● Page extract
◆ ◆ ◆ ◆ ◆
Avoid collisions between parallel installations of Cygwin

Charles Wilson cygwin@cwilson.fastmail.fm
Wed Oct 21 16:11:00 GMT 2009

Coinna wrote:
> On Oct 21 05:59, Eric Blake wrote:
> Nice.  I created a simple shell script which can do the job.  It even
> allows to replace the cygwin1.dll in /bin on the fly.  My script name of
> choice is "enable-unique-object-names":
>   $ enable-unique-object-names
>   Usage: enable-unique-object-names [show|yes|no] [path-to-cygwin-DLL]
>   $ enable-unique-object-names show
>   Default to /bin/cygwin1.dll
>   yes
>   $ enable-unique-object-names no
>   $ enable-unique-object-names show
>   Default to /bin/cygwin1.dll
>   no
> Do you think this is sufficient for now?

Unfortunately, I don't.  First, because of alignment issues, it's almost
a given that the offset from the start of the string to the data you
want to change will be different in each build of the DLL, if it's just
a global data object.  So at minimum, the script must check the DLL
version (or even the build date/id) of the DLL and make sure they match;
it should not attempt to modify an unrecognized version...

>  In theory, if we use a specific
> layout of the datastructure using unambiguous magic entry strings, there
> wouldn't be a reason to use the .rsrc section at all.

...unless the magic ID strings themselves were also each part of the
struct.  In THAT case, I suppose the offsets between beginning of the
string and the data would depend only on the length of the string, the
packing options (-ms-struct?, pragma pack?) used during the compile, and
the specific alignment requirements of the data -- none of which would

> The DLL could
> simply read the values from a global datastructure in the .data section.
◆ ◆ ◆ ◆ ◆
● Source data
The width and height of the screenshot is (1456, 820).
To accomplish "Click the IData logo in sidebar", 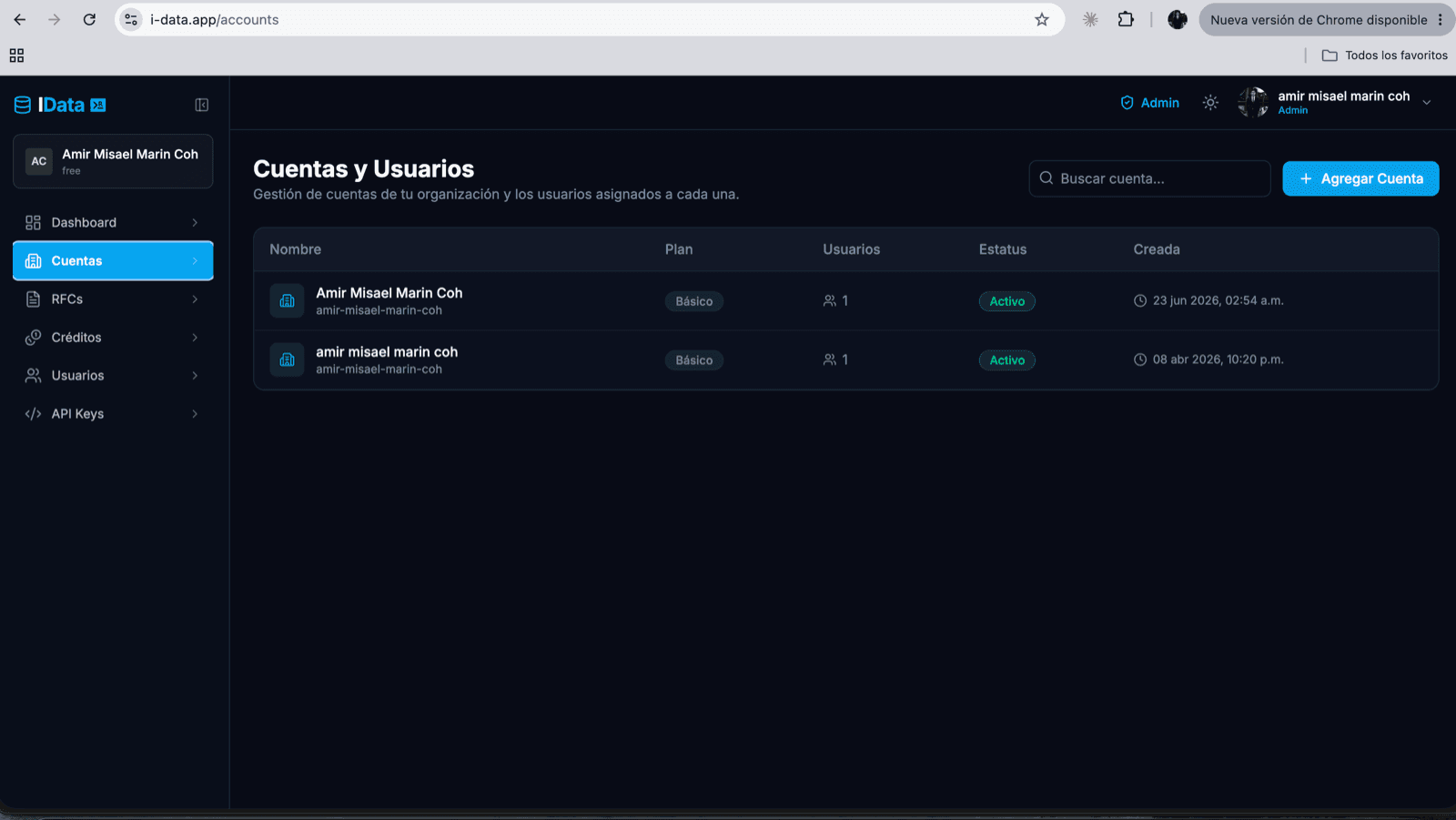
◆ ◆ ◆ ◆ ◆
● Set tasks
1. Answer these about the Cygwin thread, one line each:
(a) What name was chosen for the shell script?
(b) At minimum, what must the script check before modifying the DLL?
(c) In which section could the DLL read the values from a global datastructure?
2. Rewrite the part of the Cygwin thread starting at "Unfortunately, I don't." and ending at "section at all.", putting "unknown" in place of "unrecognized".

● Results of the tasks
1.
(a) enable-unique-object-names
(b) The DLL version (or even the build date/id) of the DLL, making sure they match.
(c) The .data section.

2.
Unfortunately, I don't.  First, because of alignment issues, it's almost
a given that the offset from the start of the string to the data you
want to change will be different in each build of the DLL, if it's just
a global data object.  So at minimum, the script must check the DLL
version (or even the build date/id) of the DLL and make sure they match;
it should not attempt to modify an unknown version...

>  In theory, if we use a specific
> layout of the datastructure using unambiguous magic entry strings, there
> wouldn't be a reason to use the .rsrc section at all.